CDU Senioren-Union Isernhagen

Von Danzig nach Masuren
Zum Jahresbeginn lud die Seniorenunion Isernhagen ein zu einer nostalgischen Exkursion mit Auto, Fischkutter und Boot durch das nördliche Ostpreußen und das Memelland. Diese Einladung hatte in Isernhagen ein übergroßes Echo: das Landhaus von Hennies war schon belegt mit über 90 erwartungsvollen Menschen und es mussten noch immer Stühle herbei geholt werden...

Ernst Meyer von der LWK Hannover nahm uns mit auf eine Rundreise durch wunderbare Landschaften und verträumte Dörfer, wir wandelten tatsächlich auf den Spuren der Dönhoffs, der Dohnas, der Lehndorffs und der deutschen Minderheiten. Mit seinen eigenen Worten brachte uns ‚Ernie‘ Meyer das wunderschöne Ostpreußen nahe:

„Wo dunkle Wälder und funkelnde Seen sind; wo Störche auf Schornsteinen, Kirchtürmen und Telefonmasten nisten; wo Alleebäume stehen und die Natur noch weit und gewaltig ist, da ist Masuren und das Ermland. Kaum eine Landschaft Europas erweckt so viele Empfindungen wie dieser Landstrich in Ostpreußen.“

Wer gut zuhörte, konnte sogar fühlen, wie sehr diese Reise durch die alten Ostpreußischen Provinzstädte Ernie Meyer berührten. Hier sprach einer, der nicht seinen Vortrag abspult, sondern einer der das erlebt hat, erlebt mit allen Sinnen...
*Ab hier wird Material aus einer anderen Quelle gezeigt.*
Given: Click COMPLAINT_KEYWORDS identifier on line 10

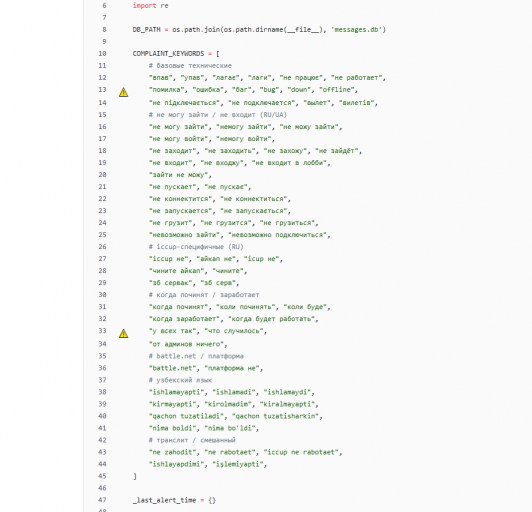Looking at the screenshot, I should [168, 54].
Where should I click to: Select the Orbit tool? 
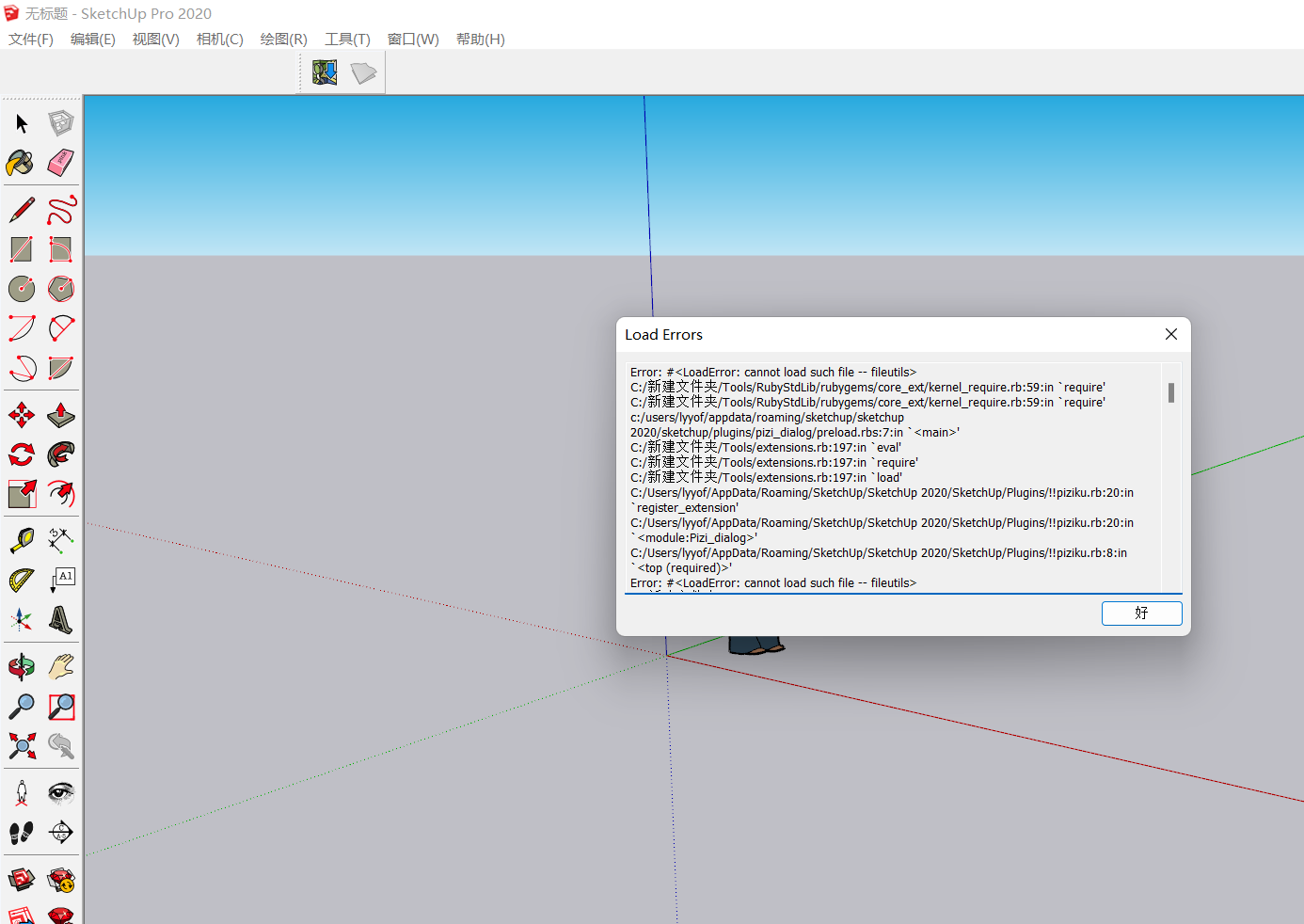[21, 666]
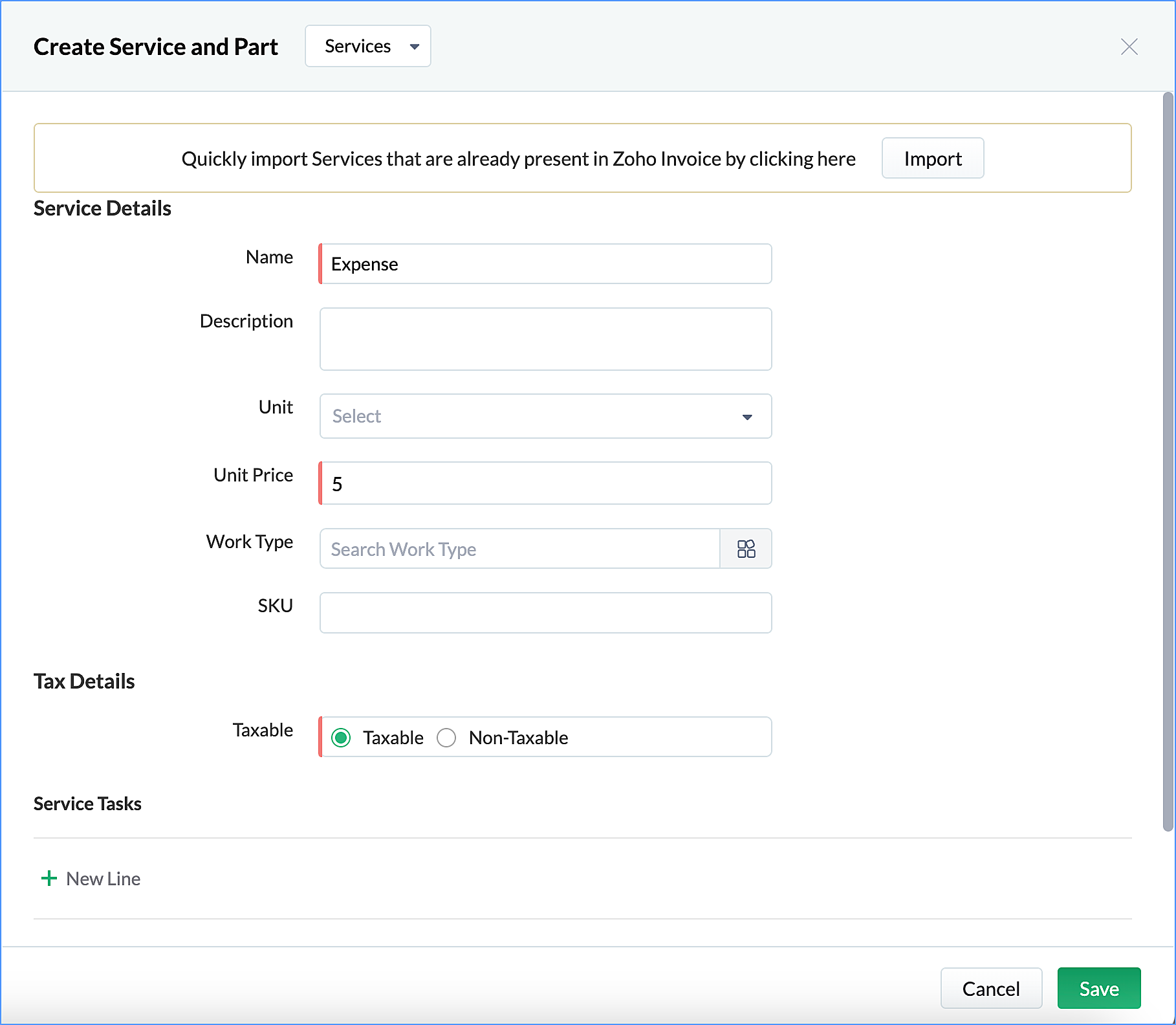Image resolution: width=1176 pixels, height=1025 pixels.
Task: Add a New Line under Service Tasks
Action: (x=103, y=879)
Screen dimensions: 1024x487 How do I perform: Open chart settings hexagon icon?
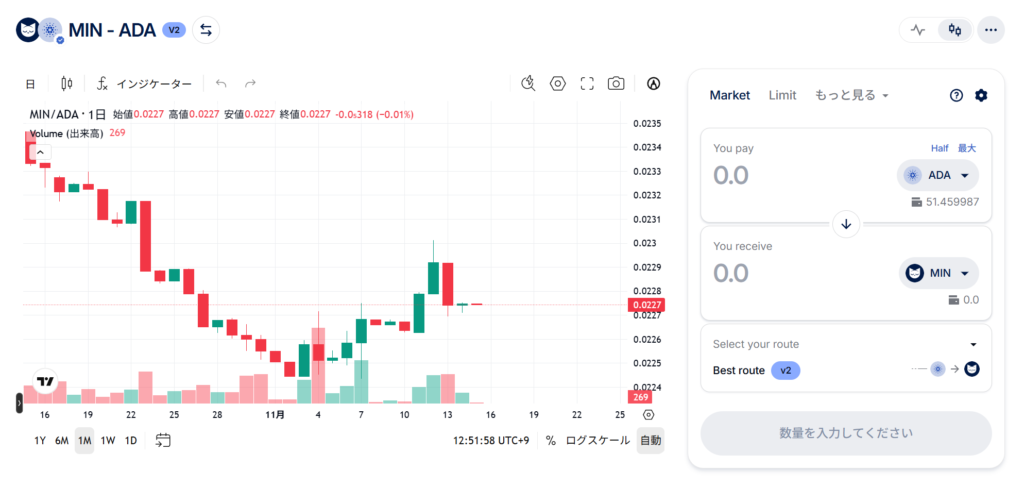tap(558, 83)
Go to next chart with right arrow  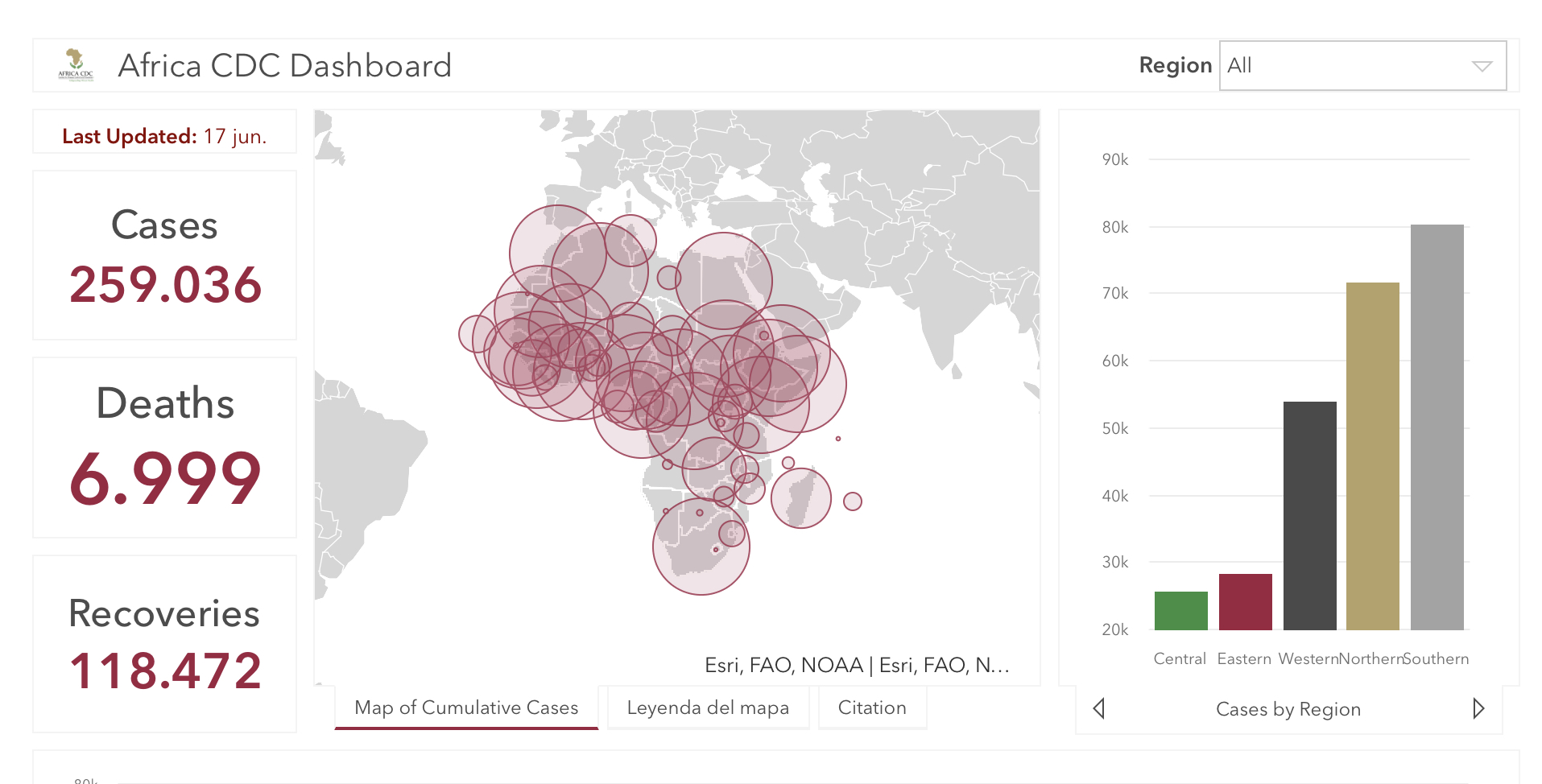coord(1478,708)
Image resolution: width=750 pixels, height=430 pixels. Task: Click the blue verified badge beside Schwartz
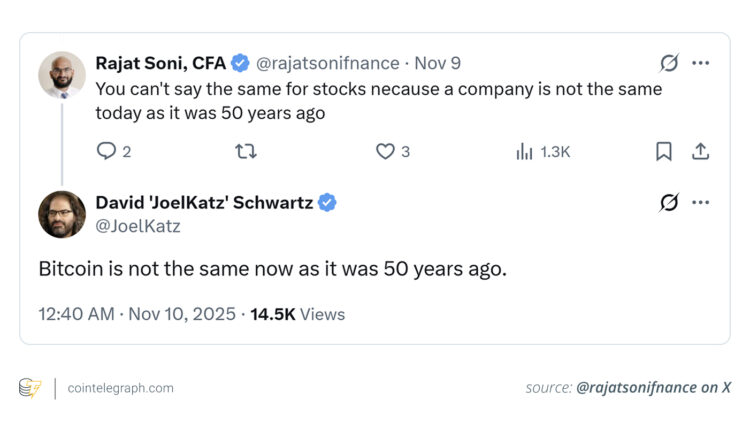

Ernie Meyer ließ die Städte die Geschichte geschrieben haben wie Danzig, Allenstein, Osterode, Elbing, Nikolaiken, Rößel, Heilige Linde und Kruttinnen wieder aufleben, zeigte uns wie wunderschön (fast) alles restauriert wurde und führte uns auch vorüber an den alten – und teilweise vom Verfall bedrohten Schlössern und Gütern wie: Steinort, Dönhoffstädt, Finkenstein, Quittainen und Schlobitten.
Er nahm uns mit für einige Tage auf einen alten Ermländischen Bauernhof zu Paul Gollan, einem echten Ostpreußischen „Lorbaß“, der, angefangen bei Enten, Hühnern und Katzen alles auf seinem Hof hatte, bis hin zu Pferden und „Kihen“, die Ernies ganz besondere Freundinnen wurden.
Als abschließenden Höhepunkt des Vortrages, konnten wir teilhaben am offiziellen, jährlichen Treffen der Deutschen Minderheiten, die mit einem „Bunten Nachmittag“ in der Stadt Osterode feierten. Und tatsächlich, wie versprochen: wir trafen Paule wieder, der beinahe nicht zu erkennen war ohne seine Kihe und seine Hunde, aber das freundliche, breite Lachen war noch immer dasselbe.